Print every record exactly, with nothing added or left out.

Items from a dataset
__________
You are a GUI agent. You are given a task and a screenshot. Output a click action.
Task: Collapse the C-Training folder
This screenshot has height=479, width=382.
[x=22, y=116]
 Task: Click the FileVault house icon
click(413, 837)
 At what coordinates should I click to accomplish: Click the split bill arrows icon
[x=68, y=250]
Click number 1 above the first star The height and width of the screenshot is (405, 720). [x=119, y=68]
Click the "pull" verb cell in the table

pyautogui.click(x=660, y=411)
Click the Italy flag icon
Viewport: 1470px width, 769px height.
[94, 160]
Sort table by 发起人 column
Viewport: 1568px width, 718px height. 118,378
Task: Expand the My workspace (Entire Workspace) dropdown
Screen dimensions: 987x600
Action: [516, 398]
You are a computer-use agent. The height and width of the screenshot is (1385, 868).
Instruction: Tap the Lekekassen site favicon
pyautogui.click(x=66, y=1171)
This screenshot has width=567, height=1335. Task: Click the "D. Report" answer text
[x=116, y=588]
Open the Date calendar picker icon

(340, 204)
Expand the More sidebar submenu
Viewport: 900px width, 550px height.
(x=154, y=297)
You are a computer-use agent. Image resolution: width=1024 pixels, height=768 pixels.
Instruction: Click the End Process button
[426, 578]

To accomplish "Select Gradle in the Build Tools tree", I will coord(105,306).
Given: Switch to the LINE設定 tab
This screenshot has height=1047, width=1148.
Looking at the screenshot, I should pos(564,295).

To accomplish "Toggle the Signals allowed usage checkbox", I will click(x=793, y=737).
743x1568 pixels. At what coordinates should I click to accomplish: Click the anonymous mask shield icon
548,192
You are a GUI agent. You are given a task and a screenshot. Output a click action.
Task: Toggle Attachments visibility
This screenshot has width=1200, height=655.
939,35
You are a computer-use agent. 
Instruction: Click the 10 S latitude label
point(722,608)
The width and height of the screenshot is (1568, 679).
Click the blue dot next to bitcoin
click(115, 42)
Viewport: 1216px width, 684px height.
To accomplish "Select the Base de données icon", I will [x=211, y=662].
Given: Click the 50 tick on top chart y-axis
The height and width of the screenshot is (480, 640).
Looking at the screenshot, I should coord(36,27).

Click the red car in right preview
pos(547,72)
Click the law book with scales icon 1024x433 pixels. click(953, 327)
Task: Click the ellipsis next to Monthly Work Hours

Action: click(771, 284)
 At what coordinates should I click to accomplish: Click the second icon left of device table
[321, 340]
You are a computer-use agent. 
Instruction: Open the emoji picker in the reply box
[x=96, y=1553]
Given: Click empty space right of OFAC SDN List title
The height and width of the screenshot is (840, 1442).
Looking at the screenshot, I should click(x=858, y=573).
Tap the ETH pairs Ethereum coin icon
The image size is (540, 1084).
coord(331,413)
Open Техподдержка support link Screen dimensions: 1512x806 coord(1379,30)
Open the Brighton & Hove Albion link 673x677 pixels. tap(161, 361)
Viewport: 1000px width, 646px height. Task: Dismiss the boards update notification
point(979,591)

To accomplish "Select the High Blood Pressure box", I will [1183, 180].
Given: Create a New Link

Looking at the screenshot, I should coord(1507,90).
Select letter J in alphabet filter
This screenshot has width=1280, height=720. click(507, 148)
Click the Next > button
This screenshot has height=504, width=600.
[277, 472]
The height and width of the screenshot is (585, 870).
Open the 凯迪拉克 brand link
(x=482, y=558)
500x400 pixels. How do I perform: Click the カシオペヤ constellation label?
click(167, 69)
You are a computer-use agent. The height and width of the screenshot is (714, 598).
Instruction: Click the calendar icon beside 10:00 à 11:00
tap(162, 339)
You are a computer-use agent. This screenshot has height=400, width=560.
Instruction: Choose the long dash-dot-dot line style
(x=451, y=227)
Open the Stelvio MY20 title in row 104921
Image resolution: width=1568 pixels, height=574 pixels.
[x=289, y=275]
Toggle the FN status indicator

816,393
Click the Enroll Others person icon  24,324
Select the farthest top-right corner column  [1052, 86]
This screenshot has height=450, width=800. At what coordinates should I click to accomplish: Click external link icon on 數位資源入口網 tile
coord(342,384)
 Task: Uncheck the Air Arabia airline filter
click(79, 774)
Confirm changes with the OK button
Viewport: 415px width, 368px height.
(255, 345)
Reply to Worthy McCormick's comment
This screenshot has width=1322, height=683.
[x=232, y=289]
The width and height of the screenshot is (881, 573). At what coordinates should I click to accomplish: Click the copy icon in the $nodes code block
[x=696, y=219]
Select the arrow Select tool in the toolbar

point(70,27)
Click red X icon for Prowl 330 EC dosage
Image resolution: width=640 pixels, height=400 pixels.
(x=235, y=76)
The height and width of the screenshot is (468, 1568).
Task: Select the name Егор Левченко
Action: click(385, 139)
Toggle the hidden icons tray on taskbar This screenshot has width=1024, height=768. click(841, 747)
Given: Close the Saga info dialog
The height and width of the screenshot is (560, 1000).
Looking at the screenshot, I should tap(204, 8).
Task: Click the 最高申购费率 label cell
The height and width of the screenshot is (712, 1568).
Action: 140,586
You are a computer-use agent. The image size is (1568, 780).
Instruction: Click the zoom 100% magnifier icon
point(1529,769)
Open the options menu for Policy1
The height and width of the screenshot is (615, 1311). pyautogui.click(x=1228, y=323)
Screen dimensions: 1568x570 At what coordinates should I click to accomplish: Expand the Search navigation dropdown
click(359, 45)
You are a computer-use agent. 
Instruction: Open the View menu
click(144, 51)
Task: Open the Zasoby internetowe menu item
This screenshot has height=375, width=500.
__________
### COMPLETED EXERCISE:
You are a GUI agent. You are given a task and a screenshot. Output a click action.
Task: Collapse the C-Training folder
This screenshot has height=479, width=382.
[x=22, y=116]
 Task: Click the FileVault house icon
click(413, 837)
 At what coordinates should I click to accomplish: Click the split bill arrows icon
[x=68, y=250]
Click number 1 above the first star The height and width of the screenshot is (405, 720). [x=119, y=68]
Click the "pull" verb cell in the table

pyautogui.click(x=660, y=411)
Click the Italy flag icon
Viewport: 1470px width, 769px height.
[94, 160]
Sort table by 发起人 column
Viewport: 1568px width, 718px height. 118,378
Task: Expand the My workspace (Entire Workspace) dropdown
Screen dimensions: 987x600
Action: [516, 398]
You are a computer-use agent. The height and width of the screenshot is (1385, 868).
Instruction: Tap the Lekekassen site favicon
pyautogui.click(x=66, y=1171)
This screenshot has width=567, height=1335. Task: Click the "D. Report" answer text
[x=116, y=588]
Open the Date calendar picker icon

(340, 204)
Expand the More sidebar submenu
Viewport: 900px width, 550px height.
(x=154, y=297)
You are a computer-use agent. Image resolution: width=1024 pixels, height=768 pixels.
Instruction: Click the End Process button
[426, 578]

To accomplish "Select Gradle in the Build Tools tree", I will coord(105,306).
Given: Switch to the LINE設定 tab
This screenshot has height=1047, width=1148.
Looking at the screenshot, I should pos(564,295).

To accomplish "Toggle the Signals allowed usage checkbox", I will click(x=793, y=737).
743x1568 pixels. At what coordinates should I click to accomplish: Click the anonymous mask shield icon
548,192
You are a GUI agent. You are given a task and a screenshot. Output a click action.
Task: Toggle Attachments visibility
This screenshot has width=1200, height=655.
939,35
You are a computer-use agent. 
Instruction: Click the 10 S latitude label
point(722,608)
The width and height of the screenshot is (1568, 679).
Click the blue dot next to bitcoin
click(115, 42)
Viewport: 1216px width, 684px height.
To accomplish "Select the Base de données icon", I will [x=211, y=662].
Given: Click the 50 tick on top chart y-axis
The height and width of the screenshot is (480, 640).
Looking at the screenshot, I should coord(36,27).

Click the red car in right preview
pos(547,72)
Click the law book with scales icon 1024x433 pixels. click(953, 327)
Task: Click the ellipsis next to Monthly Work Hours

Action: click(771, 284)
 At what coordinates should I click to accomplish: Click the second icon left of device table
[321, 340]
You are a computer-use agent. 
Instruction: Open the emoji picker in the reply box
[x=96, y=1553]
Given: Click empty space right of OFAC SDN List title
The height and width of the screenshot is (840, 1442).
Looking at the screenshot, I should click(x=858, y=573).
Tap the ETH pairs Ethereum coin icon
The image size is (540, 1084).
coord(331,413)
Open Техподдержка support link Screen dimensions: 1512x806 coord(1379,30)
Open the Brighton & Hove Albion link 673x677 pixels. tap(161, 361)
Viewport: 1000px width, 646px height. Task: Dismiss the boards update notification
point(979,591)

To accomplish "Select the High Blood Pressure box", I will [1183, 180].
Given: Create a New Link

Looking at the screenshot, I should coord(1507,90).
Select letter J in alphabet filter
This screenshot has width=1280, height=720. click(507, 148)
Click the Next > button
This screenshot has height=504, width=600.
[277, 472]
The height and width of the screenshot is (585, 870).
Open the 凯迪拉克 brand link
(x=482, y=558)
500x400 pixels. How do I perform: Click the カシオペヤ constellation label?
click(167, 69)
You are a computer-use agent. The height and width of the screenshot is (714, 598).
Instruction: Click the calendar icon beside 10:00 à 11:00
tap(162, 339)
You are a computer-use agent. This screenshot has height=400, width=560.
Instruction: Choose the long dash-dot-dot line style
(x=451, y=227)
Open the Stelvio MY20 title in row 104921
Image resolution: width=1568 pixels, height=574 pixels.
[x=289, y=275]
Toggle the FN status indicator

816,393
Click the Enroll Others person icon  24,324
Select the farthest top-right corner column  [1052, 86]
This screenshot has height=450, width=800. At what coordinates should I click to accomplish: Click external link icon on 數位資源入口網 tile
coord(342,384)
 Task: Uncheck the Air Arabia airline filter
click(79, 774)
Confirm changes with the OK button
Viewport: 415px width, 368px height.
(255, 345)
Reply to Worthy McCormick's comment
This screenshot has width=1322, height=683.
[x=232, y=289]
The width and height of the screenshot is (881, 573). At what coordinates should I click to accomplish: Click the copy icon in the $nodes code block
[x=696, y=219]
Select the arrow Select tool in the toolbar

point(70,27)
Click red X icon for Prowl 330 EC dosage
Image resolution: width=640 pixels, height=400 pixels.
(x=235, y=76)
The height and width of the screenshot is (468, 1568).
Task: Select the name Егор Левченко
Action: click(385, 139)
Toggle the hidden icons tray on taskbar This screenshot has width=1024, height=768. click(841, 747)
Given: Close the Saga info dialog
The height and width of the screenshot is (560, 1000).
Looking at the screenshot, I should tap(204, 8).
Task: Click the 最高申购费率 label cell
The height and width of the screenshot is (712, 1568).
Action: 140,586
You are a computer-use agent. The image size is (1568, 780).
Instruction: Click the zoom 100% magnifier icon
point(1529,769)
Open the options menu for Policy1
The height and width of the screenshot is (615, 1311). pyautogui.click(x=1228, y=323)
Screen dimensions: 1568x570 At what coordinates should I click to accomplish: Expand the Search navigation dropdown
click(359, 45)
You are a computer-use agent. 
Instruction: Open the View menu
click(144, 51)
Task: Open the Zasoby internetowe menu item
This screenshot has height=375, width=500.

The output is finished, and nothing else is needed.